Export Ornamentals Registered

Exporters to the United States of the dracaena type of ornamental bushes are now required to be certified by the Ministry of Agriculture's plant sanitation authorities locally in order to continue their trade.

The export of flowers and ornamental plants is one of the oldest, quietest and most durable examples of foreign trade. Export flowers are often raised in plastic-paned hot house, not to protect them from bitter winters, but as a barrier to the burning sun.

 

 

Time was when growers of dracaena bushes (most often kept growing in pots in the U.S.) only had to register with the ministry but the U.S. Department of Agriculture has tightened regulations. (U.S. Ambassador to Costa Rica Anne Andrew told the business paper El Financiero that 50% of ornamental plants imported by the country come from Costa Rica.)

"The program has as its objective the reduction of the number of diseases in this species," according to Magda Gonzalez, director of the ministry's plant sanitation section. She warns that now growers will be unable to export the shrubs without certification.

With modern transport and the growing international trade, plants and seeds have increasingly come under scrutiny for transporting pests. But six-legged "hitch hikers" are also a problem.

Recently port inspectors at Los Angeles found a wood-boring beetle not native to California had caught a free ride in a shipment of pineapple from Costa Rica, even though the insect is not a feeder on the fruit.

The State of California is perhaps the strictest in the United States when it comes to guarding against import of plant diseases. Even land travelers entering the state are asked suspiciously if they are carrying any fruits or vegetables as if they might be smuggling guns. An orange bought at an Oregon supermarket, for example, is subject to confiscation.

The State of Florida has been much more lax in the past and has paid dearly for it, as imported alien plants have become, in themselves, pests. In Florida's sub-tropical climate where everything grows happily, sometimes crowding out native species.

Costa Rica has not been immune to this unfortunate immigration. In the 1980s, the black sigatoka disease hit local coffee plantations, suspected of having been imported from Nicaragua.

**WORK INSTRUCTION A**
Write out the part of the article on dracaena exports between "Time was when" and "also a problem.", inclusive.
**WORK INSTRUCTION B**
In one to three sentences, explain why the article on dracaena exports says export flowers are often raised in plastic-paned hot houses.
The material has no connection to the article on dracaena exports.

**DATASET ENTRIES**
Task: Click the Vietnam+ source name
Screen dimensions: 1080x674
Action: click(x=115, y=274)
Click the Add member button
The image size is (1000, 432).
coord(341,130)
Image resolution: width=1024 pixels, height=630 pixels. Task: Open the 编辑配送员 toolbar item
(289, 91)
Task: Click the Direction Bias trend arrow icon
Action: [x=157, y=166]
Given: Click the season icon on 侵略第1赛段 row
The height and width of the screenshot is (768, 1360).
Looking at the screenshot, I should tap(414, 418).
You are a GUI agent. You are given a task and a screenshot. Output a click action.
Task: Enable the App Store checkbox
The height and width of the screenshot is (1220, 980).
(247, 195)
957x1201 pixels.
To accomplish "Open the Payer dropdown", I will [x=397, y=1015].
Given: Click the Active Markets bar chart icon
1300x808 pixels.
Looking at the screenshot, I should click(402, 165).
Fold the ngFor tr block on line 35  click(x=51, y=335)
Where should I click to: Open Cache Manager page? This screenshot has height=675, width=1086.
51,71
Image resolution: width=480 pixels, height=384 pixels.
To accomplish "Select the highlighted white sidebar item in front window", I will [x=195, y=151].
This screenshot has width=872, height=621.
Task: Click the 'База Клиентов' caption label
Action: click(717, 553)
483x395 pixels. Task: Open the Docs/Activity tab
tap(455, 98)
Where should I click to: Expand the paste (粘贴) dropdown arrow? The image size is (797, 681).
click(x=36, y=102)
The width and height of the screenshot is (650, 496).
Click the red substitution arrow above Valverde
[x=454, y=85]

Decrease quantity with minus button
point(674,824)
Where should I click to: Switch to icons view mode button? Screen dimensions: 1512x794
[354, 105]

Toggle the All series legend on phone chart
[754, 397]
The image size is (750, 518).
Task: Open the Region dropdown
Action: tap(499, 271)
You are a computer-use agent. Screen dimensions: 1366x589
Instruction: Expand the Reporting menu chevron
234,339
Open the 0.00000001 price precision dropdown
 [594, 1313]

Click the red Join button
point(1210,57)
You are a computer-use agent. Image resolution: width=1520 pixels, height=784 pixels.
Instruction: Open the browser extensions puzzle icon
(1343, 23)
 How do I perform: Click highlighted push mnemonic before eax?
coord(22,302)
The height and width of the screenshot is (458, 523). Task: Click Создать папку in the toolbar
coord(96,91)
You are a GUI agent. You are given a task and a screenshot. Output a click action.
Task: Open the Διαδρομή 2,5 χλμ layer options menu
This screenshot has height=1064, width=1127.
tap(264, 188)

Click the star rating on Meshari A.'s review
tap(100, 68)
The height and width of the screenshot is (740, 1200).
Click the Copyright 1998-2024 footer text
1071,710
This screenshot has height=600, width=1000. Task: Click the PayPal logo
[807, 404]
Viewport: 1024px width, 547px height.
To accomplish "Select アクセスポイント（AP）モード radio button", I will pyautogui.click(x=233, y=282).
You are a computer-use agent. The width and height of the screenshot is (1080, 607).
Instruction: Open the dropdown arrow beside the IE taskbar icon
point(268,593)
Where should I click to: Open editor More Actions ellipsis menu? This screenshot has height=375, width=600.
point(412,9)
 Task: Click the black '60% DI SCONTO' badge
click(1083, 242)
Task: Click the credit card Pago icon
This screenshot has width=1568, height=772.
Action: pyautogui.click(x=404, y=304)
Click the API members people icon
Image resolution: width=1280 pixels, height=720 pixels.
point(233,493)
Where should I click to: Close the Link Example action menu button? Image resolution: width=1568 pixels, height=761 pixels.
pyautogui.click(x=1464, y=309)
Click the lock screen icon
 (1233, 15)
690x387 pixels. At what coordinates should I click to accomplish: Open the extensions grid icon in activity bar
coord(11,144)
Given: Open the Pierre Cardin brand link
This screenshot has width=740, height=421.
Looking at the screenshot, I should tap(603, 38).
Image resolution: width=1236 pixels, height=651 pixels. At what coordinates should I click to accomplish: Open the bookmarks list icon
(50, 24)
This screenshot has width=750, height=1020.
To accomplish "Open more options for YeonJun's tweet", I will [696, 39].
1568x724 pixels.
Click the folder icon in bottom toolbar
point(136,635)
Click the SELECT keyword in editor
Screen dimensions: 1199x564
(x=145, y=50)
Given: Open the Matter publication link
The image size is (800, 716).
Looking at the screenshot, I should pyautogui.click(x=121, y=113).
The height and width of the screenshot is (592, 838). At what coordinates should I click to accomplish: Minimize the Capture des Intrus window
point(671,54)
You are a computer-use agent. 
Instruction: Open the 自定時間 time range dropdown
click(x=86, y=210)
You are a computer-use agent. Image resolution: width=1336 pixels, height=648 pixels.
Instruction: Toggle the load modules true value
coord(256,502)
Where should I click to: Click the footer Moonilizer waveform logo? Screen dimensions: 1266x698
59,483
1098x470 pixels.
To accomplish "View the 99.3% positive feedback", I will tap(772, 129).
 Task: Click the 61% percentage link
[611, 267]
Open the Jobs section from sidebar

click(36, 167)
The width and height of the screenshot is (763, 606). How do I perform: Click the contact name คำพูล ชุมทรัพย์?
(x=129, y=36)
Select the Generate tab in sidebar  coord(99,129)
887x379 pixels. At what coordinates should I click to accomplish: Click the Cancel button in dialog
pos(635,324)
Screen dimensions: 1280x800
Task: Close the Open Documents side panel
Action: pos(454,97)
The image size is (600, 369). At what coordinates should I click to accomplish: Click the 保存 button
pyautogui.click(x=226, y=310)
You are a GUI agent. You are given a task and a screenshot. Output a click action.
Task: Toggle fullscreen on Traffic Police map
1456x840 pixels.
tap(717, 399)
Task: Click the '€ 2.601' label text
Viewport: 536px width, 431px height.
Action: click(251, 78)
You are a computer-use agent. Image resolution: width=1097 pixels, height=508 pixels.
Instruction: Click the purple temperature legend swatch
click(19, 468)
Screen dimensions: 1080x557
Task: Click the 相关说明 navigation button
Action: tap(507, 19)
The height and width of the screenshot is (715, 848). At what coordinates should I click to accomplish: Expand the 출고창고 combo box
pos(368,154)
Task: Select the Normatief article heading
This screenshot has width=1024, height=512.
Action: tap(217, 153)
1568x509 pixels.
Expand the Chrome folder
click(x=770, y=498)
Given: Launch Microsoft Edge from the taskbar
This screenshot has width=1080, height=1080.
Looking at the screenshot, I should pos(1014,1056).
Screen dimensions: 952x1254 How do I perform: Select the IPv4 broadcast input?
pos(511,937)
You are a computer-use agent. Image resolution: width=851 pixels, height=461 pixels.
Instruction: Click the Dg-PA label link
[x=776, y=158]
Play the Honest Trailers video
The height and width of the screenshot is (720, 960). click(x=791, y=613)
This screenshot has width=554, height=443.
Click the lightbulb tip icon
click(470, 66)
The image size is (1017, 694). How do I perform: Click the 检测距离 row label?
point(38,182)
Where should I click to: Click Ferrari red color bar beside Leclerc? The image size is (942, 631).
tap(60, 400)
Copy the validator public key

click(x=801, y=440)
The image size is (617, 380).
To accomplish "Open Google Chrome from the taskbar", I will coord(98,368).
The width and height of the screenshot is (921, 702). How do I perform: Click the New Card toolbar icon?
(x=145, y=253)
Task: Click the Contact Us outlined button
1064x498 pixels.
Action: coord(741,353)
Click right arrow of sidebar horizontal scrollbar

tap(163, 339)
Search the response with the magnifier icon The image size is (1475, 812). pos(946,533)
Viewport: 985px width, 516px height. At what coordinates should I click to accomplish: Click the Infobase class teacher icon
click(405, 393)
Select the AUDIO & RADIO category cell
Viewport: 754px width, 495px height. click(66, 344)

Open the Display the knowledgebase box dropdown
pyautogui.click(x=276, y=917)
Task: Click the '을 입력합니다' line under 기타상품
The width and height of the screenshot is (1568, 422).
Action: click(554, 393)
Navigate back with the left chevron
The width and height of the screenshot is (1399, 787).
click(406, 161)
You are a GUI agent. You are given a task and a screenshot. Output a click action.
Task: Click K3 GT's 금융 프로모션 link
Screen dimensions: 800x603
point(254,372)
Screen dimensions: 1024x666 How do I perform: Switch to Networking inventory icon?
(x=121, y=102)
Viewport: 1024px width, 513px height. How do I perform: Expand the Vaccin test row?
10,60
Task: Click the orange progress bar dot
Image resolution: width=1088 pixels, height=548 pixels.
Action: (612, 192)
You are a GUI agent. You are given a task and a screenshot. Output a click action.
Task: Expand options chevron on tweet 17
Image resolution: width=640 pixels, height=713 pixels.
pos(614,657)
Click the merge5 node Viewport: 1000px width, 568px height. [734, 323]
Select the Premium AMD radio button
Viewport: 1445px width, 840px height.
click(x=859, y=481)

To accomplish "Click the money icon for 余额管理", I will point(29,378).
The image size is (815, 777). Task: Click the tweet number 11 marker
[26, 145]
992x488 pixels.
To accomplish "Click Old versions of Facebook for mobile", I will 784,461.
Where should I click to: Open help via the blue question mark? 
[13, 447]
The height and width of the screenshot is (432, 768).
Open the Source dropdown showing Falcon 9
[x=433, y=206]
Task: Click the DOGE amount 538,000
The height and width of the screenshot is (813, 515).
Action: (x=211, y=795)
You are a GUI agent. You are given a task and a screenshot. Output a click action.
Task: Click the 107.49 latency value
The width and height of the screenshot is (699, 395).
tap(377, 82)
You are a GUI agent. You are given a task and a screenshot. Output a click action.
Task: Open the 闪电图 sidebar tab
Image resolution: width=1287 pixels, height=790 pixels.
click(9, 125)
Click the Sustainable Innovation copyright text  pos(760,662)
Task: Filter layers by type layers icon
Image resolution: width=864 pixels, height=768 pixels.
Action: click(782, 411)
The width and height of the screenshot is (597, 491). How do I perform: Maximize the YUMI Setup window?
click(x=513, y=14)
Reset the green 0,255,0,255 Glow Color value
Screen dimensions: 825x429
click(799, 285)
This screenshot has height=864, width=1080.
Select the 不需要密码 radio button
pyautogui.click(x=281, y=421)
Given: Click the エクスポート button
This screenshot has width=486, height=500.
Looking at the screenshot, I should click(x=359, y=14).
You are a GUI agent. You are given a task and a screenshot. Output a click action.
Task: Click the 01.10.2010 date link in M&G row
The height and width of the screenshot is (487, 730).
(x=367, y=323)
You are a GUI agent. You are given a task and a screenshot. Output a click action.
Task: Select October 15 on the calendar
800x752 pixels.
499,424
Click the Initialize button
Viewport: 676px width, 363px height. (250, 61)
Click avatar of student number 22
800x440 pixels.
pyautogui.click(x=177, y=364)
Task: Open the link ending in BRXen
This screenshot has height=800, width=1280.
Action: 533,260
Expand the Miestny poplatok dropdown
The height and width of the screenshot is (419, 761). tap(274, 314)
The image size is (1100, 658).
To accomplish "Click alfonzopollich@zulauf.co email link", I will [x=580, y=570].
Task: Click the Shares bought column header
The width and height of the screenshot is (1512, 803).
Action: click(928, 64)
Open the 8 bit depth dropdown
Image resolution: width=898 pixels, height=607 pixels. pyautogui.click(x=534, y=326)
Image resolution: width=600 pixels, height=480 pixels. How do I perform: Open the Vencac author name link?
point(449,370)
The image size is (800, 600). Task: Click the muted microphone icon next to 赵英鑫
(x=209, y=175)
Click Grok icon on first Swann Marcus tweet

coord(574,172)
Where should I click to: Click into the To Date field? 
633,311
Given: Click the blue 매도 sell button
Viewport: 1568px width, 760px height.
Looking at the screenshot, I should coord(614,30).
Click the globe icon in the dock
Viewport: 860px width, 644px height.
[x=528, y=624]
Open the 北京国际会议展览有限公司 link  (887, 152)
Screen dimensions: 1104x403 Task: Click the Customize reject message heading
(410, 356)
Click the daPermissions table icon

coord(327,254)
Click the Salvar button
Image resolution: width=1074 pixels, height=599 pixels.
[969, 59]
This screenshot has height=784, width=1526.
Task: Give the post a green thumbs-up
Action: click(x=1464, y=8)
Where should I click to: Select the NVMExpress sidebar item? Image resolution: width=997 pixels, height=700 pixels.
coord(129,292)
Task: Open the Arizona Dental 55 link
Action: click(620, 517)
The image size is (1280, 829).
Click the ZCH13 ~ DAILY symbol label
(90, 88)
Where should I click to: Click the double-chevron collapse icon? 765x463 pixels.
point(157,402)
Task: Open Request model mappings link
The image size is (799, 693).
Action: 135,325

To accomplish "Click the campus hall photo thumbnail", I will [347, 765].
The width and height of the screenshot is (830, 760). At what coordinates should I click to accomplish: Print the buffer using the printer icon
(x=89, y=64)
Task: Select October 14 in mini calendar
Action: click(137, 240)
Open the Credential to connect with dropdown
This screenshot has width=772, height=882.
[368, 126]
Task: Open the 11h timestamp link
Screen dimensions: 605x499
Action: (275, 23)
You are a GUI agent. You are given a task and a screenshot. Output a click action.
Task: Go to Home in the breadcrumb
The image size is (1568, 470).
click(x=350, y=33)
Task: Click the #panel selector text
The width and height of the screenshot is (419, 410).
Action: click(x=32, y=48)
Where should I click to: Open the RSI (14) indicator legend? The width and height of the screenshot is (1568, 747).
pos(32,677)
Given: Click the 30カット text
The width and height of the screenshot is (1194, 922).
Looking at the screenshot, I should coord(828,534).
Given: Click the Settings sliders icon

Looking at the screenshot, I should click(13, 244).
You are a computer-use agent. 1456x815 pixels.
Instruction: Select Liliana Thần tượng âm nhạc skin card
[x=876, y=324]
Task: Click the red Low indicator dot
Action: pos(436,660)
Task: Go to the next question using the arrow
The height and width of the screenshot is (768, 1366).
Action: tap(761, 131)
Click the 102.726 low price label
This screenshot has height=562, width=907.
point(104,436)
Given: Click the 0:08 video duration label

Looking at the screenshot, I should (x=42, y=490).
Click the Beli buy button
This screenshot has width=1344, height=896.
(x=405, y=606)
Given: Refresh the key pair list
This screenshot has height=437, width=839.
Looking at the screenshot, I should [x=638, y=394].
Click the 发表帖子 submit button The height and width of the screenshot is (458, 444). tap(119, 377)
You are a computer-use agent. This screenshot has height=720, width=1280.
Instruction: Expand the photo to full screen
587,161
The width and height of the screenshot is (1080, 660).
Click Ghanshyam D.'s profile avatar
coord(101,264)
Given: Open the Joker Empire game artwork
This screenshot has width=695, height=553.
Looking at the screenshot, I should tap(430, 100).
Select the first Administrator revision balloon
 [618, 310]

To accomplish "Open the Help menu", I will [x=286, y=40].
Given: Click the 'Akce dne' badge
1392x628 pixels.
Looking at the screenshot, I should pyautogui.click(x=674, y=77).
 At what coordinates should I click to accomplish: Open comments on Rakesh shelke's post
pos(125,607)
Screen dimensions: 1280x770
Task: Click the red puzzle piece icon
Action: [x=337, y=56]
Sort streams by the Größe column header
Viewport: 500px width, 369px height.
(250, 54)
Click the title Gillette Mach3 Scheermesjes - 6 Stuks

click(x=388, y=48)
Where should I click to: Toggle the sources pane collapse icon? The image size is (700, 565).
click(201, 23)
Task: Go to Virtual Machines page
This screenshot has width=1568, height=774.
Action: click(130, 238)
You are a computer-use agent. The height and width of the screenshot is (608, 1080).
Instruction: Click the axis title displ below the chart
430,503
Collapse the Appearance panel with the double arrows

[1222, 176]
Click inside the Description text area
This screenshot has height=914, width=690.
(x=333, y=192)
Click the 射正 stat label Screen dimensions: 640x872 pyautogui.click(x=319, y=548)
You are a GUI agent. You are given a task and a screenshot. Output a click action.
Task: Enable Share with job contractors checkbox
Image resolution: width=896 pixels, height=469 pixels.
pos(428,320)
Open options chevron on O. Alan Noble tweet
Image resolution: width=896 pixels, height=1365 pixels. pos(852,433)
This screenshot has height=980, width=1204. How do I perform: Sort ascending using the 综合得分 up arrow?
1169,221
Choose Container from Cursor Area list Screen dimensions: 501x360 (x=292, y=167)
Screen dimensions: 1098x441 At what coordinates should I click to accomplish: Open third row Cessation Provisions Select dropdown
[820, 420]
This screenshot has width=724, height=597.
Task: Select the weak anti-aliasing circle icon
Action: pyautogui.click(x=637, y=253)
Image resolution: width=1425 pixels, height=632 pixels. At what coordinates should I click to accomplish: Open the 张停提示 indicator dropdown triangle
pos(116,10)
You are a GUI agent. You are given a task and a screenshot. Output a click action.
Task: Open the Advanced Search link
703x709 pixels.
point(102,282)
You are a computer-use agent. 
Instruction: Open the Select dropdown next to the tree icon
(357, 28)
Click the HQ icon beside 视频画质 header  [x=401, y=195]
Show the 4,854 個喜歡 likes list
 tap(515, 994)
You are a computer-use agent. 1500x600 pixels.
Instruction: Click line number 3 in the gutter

**WRITTEN REPLY A**
Time was when growers of dracaena bushes (most often kept growing in pots in the U.S.) only had to register with the ministry but the U.S. Department of Agriculture has tightened regulations. (U.S. Ambassador to Costa Rica Anne Andrew told the business paper El Financiero that 50% of ornamental plants imported by the country come from Costa Rica.)

"The program has as its objective the reduction of the number of diseases in this species," according to Magda Gonzalez, director of the ministry's plant sanitation section. She warns that now growers will be unable to export the shrubs without certification.

With modern transport and the growing international trade, plants and seeds have increasingly come under scrutiny for transporting pests. But six-legged "hitch hikers" are also a problem.

**WRITTEN REPLY B**
The hot houses serve as a barrier to the burning sun. Their purpose is not to protect the flowers from bitter winters.